Hikâye yer yer yorucu, zaman zaman fazla teatral; fakat tüm bunlara rağmen güçlü bir şey söylüyor. Kendini kaybetmek, bazen en büyük kazanımdır.
Türk televizyonunda bir yapımın büyük ses getirmesi çoğu zaman yıldız oyuncular, güçlü tanıtım kampanyaları ve sosyal medya ilgisiyle açıklanır. Ancak ‘Kral Kaybederse’, bu görünür unsurların ötesinde, izleyiciyi rahatsız eden bir gerçekliğe temas ettiği için konuşulmayı hak eden bir dizi. Çünkü bu hikâyede kaybeden bir kral yok; herkesin içindeki kırık tahtların, çocuklukta açılmış yaraların ve yetişkinlikte taşınan maskelerin hikâyesi var.

- **Sağlanan veriler**:
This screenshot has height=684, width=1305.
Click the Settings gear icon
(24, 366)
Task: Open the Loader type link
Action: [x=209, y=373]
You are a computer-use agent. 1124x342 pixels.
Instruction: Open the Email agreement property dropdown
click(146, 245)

* * *

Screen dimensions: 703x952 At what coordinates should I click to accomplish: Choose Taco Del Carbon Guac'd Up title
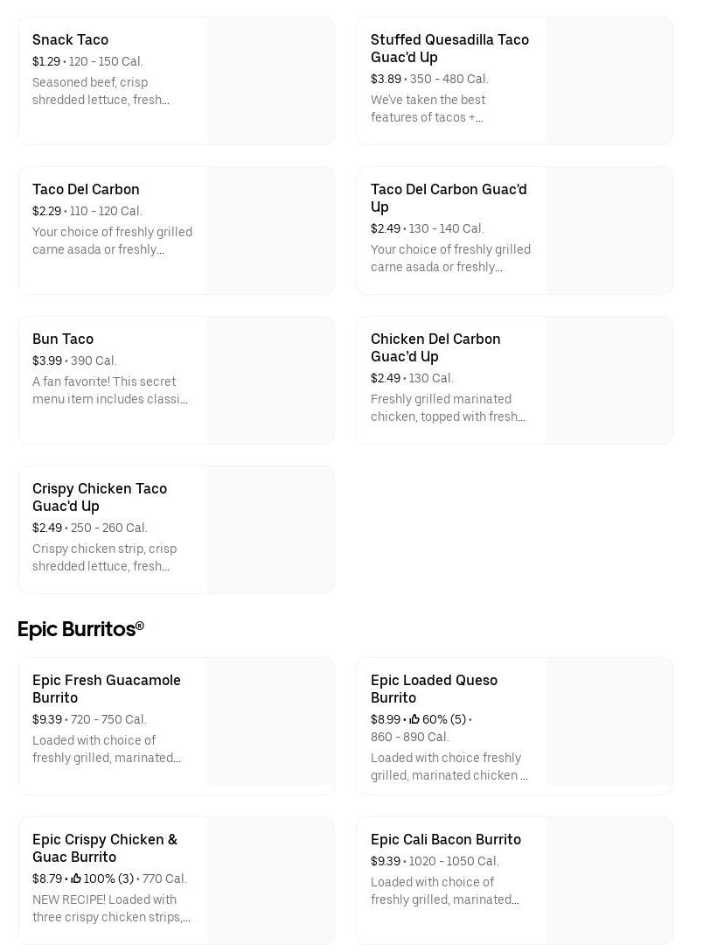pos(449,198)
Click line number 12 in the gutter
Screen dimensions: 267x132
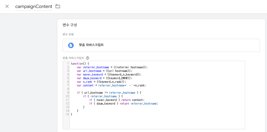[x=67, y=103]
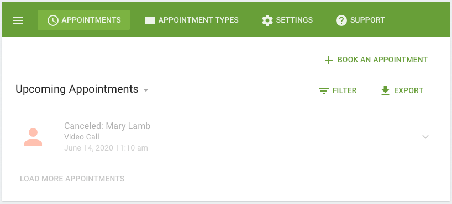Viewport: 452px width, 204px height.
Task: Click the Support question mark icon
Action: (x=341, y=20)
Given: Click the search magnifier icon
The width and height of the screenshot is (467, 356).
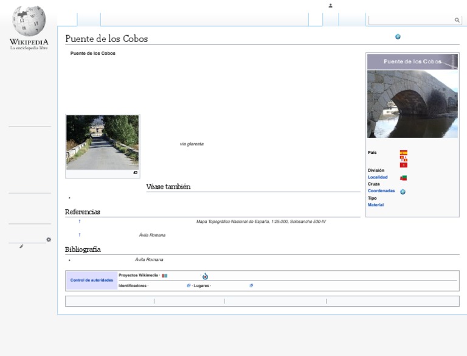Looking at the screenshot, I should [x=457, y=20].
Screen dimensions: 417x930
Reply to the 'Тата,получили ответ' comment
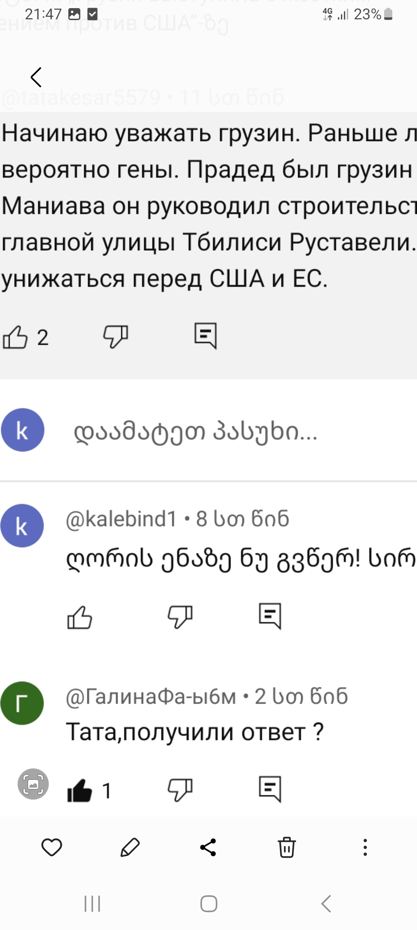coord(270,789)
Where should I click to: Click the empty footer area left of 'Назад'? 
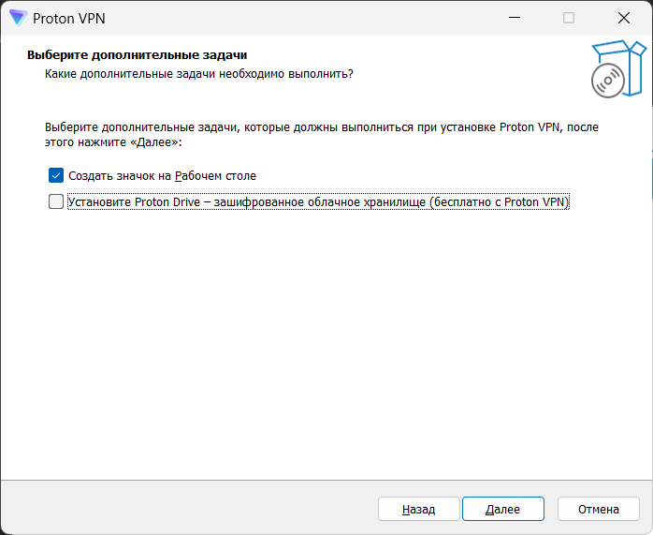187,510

- **Kısa görev**:
'Kral Kaybederse' dizisi üzerine yazıyı kaldığı yerden alıp sürdürün. Veriler, metinden bağımsız ayrı bir malzemedir.

- **Alıştırma yanıtı**:
Dizi, modern toplumda güç ile kırılganlığın birbirini nasıl zehirlediğini, başarı hikâyeleriyle parlatılmış hayatların altında hangi karanlık odaların bulunduğunu incelikle gösteriyor. Ana karakterin gücünü kaybetme korkusu, izleyiciye tanıdık gelen bir gerilim yaratıyor; ‘Güç dediğimiz şey gerçekten bize ait mi, yoksa kaybetmemek için ömrümüzü tükettiğimiz bir yanılsama mı?’
Dizinin psikolojik derinliği, özellikle karakter inşasında kendini belli ediyor. Başka yapımlarda çoğu zaman karikatürize edilen narsistik kişilik özellikleri burada insanileştirilmiş, nedenleriyle birlikte ele alınmış durumda. Seyirci, ‘kötü adam’ı izlemiyor; çocukluğunda onay görememiş, sevgi açlığını başarı kılıfıyla kapatmaya çalışan bir yetişkini görüyor.
Bu açıdan bakıldığında ‘Kral Kaybederse,’ Türk dizi sektöründe uzun zamandır eksikliği hissedilen bir şeyi yapıyor. Karakteri bir sonuç olarak değil, bir süreç olarak anlatmak. Travmaları, savunma mekanizmalarını, güvendiği duvarların aslında çürük olduğunu adım adım gösteriyor.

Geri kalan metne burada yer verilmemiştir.